Un combat perdu ? Au moins pour une ou deux décennies, si ce n’est davantage. Taraudant le catholicisme, l’ordination des femmes à la prêtrise est un vieux et persistant serpent de mer. Théologienne et journaliste vivant à Zurich, en Suisse, ressentant un appel à devenir prêtre depuis l’âge de ses 15ans, Jacqueline Straub ne se décourage pas pour autant. Ces dernières années, elle a écrit, insistante, de nombreuses lettres au pape François. Elle a souvent reçu des réponses polies. Mais qui ne laissent rien entrevoir d’une possible évolution.
Longs cheveux noirs qui descendent sur les épaules, regard doux scrutant impitoyablement le monde ultra-masculin du Vatican, Jacqueline Straub est l’une des héroïnes du documentaire Femmes prêtres, vocations interdites de Marie Mandy, un travail réparti sur plusieurs années. Et un voyage au long cours dans une internationale de la transgression, celle qui a fait franchir le pas à quelques centaines de femmes à travers le monde (le chiffre de 300 est le plus couramment admis) qui ont été ordonnées prêtres malgré l’interdiction formelle de l’Eglise catholique. Comme Christina Moreira en Espagne ou Myra Brown aux Etats-Unis.
Récit personnel et intime
«Je savais seulement que Dieu m’appelait et j’avais du mal à le croire», confie Myra Brown, à la tête de la paroisse dissidente Spiritus Christi à Rochester, dans l’Etat de New York. L’Afro-Américaine, très investie dans la lutte contre les discriminations raciales, retrace les dialogues intimes (et imaginés sans doute) avec son Dieu qui semblait lui faire une mauvaise blague : «Vous ne pouvez pas m’appeler, c’est impossible. Car je suis femme, car je suis catholique !» En fait, ces ferventes catholiques se battent souvent longtemps avec elles-mêmes avant de se résoudre à transgresser.
Reportage
Ce mouvement a été initié publiquement, en 2002, par l’ordination, au milieu du Danube, de six femmes par deux évêques non identifiés. Quatre ans plus tard, une ordination a lieu cette fois-ci en France, sur le Rhône. S’ensuivent des excommunications (le rejet de ces femmes par l’Eglise catholique), prononcées au Vatican. Le film de Marie Mandy touche juste dans le récit personnel et intime de ces femmes devenues prêtres, heurtant de plein fouet la citadelle patriarcale catholique.

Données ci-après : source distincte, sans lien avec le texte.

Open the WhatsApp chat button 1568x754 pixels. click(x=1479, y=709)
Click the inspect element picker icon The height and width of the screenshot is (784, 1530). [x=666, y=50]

Déterminée, Jacqueline Straub va, elle, interpeller des cardinaux, des poids lourds au sein du catholicisme, au cœur même de leur bastion à Rome. Ce qui donne lieu à des moments forts, presque inoubliables. L’Allemand Gerhard Müller, ex-préfet de la Doctrine de la foi, successeuse de l’Inquisition, la tacle sévèrement en lui disant que c’est une «erreur» de penser qu’elle puisse avoir la vocation. Le jésuite Michael Czerny, très proche du pape François, l’encourage, lui, fortement à poursuivre le journalisme car elle est, dit-il, «une merveilleuse journaliste». Seul le cardinal archevêque du Luxembourg, Jean-Claude Hollerich, lui aussi jésuite et lui aussi très proche du pape, laisse entrevoir des évolutions. A la question de savoir s’il pourrait y avoir des femmes prêtres, il répond : «Je peux l’imaginer.»